A conductive film layer 14.15 made of a heat-sealable conductive film (modified EEA) with a thickness of 100 μm is attached to one side of the metal foil 12.13, and an insulating film layer 16.1 is attached to the other side of the metal foil 12.13.
7 was attached. Insulating film layer 16.1
In No. 7, a gold layer was formed adjacent to the PVC on each PET layer having a thickness of 50 μm. Moreover, the conductive film layer 14.
The volume resistivity of No. 15 is 10 3 Ω.

Each of the water-shielding CV cables thus obtained was subjected to a continuity test of the conductive film layer, a reciprocating vent test, and a water-shielding test, and the results shown below were obtained.

(1) Continuity test of conductive film layer When the conductivity of the conductive film layer of each water-permeable CV cable was examined, the resistance value was 0Ω for the one using the water-shielding tape of Example 2. It was found that the resistance value was 102Ω in the case where the water-blocking tape of Example 1 was used. On the other hand, the one using the water spray tape according to the comparative example had a resistance of infinite Ω, and the metal composite tape for cables had a resistance of 1.3
It was found that they were not electrically connected to each other.

(2) Reciprocating bend test Each water-shielded CV cable was subjected to five reciprocating bend tests at a diameter 10 times the outer diameter of the shield, and then the cables were disassembled. As a result, in the cable using the launching tape of Example 1.2,
The connections were good in both cases, but the comparison example
Breaks were observed at the connections in the cables using the cables.

(3) Water-shielding performance test The water-shielding CV cables of Example 1.2 and Comparative Example were immersed in warm water at 60°C for one month, and then taken out.
The moisture content of the outer conductive layer of the cable core was measured. In the cable using the waterproof tape of Example 1.2, no change in moisture content was observed compared to before immersion, but in the cable using the launching tape of the comparative example, the outer conductive layer of the cable core It was found that the water content clearly increased.

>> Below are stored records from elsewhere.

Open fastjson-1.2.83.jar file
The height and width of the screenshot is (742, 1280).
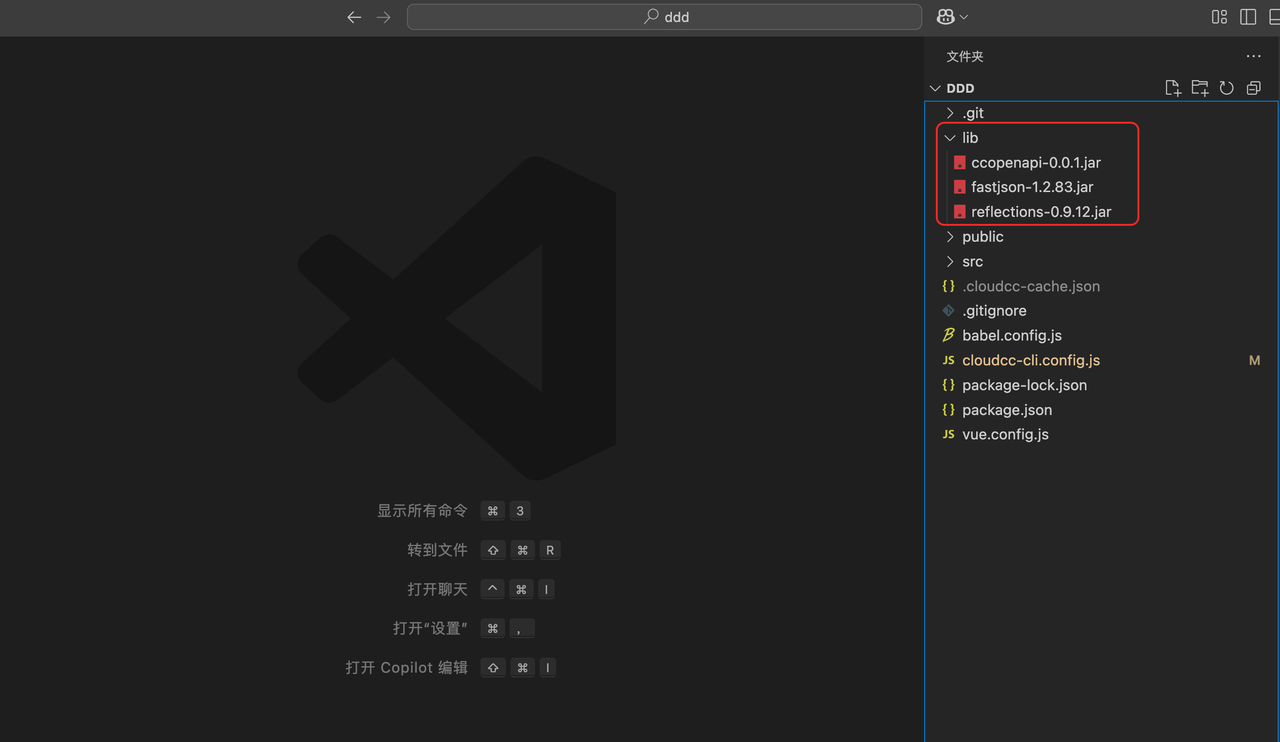[1032, 187]
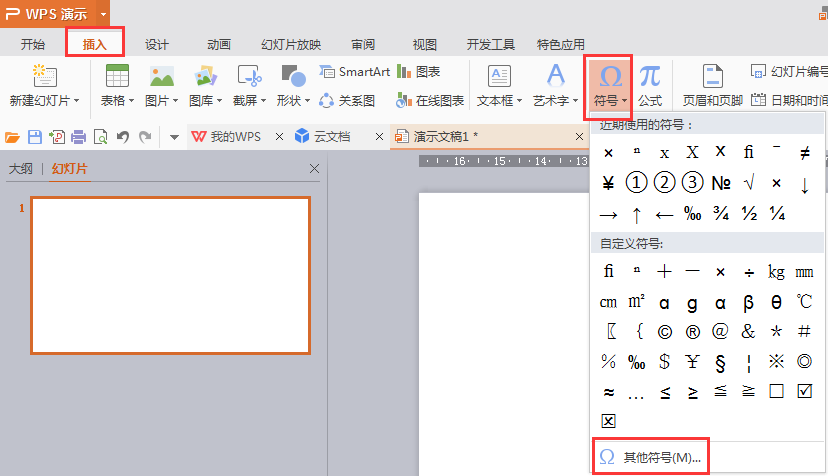Screen dimensions: 828x476
Task: Click the save icon in quick toolbar
Action: pyautogui.click(x=35, y=136)
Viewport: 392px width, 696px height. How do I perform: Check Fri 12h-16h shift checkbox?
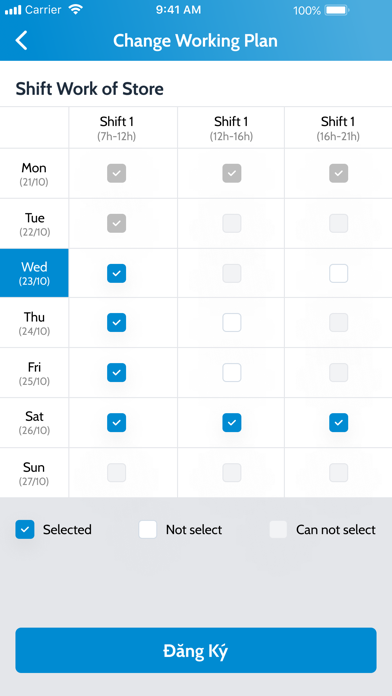click(x=232, y=373)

[Brief explanation of drawings]

Figures 1 (A> to (C)) and Figures 2 (A) to (D) are explanatory diagrams showing the method of the present invention in the order of steps, and Figure 3 is a cable manufactured by the conventional method. 10.11... Metal composite tape for cables, 12.1
3... Metal foil, 14.15... Conductive film layer,
16.17... Insulating film layer, 18... Solder layer.

Claims (3)

[Claims] (1) A predetermined portion of the insulating film layer of a metal composite tape for cables having an insulating film layer on one side of the metal foil and a conductive film layer on the other side is peeled from the metal foil, and the insulating film layer The other metal composite tape for cable is inserted between a predetermined portion of the cable and the metal foil exposed by peeling so that its conductive film layer is in contact with the metal foil of the composite tape, and then the insulating film layer is A method for joining a metal composite tape for a cable, characterized in that a predetermined portion of the metal composite tape for a cable, one end of the other metal composite tape for a cable, and the metal foil are integrally bonded by thermocompression. (2) Claim 1, characterized in that a solder layer is interposed between the peeled insulating film layer of the metal composite tape for cables and the metal foil exposed by peeling.
Method for joining metal composite tape for cables as described in Section 2. (3) The method for joining a metal composite tape for cables according to claim 1 or 2, wherein the conductive film layer of the metal composite tape for cables has a volume resistivity of 10^6 Ω-cm or less.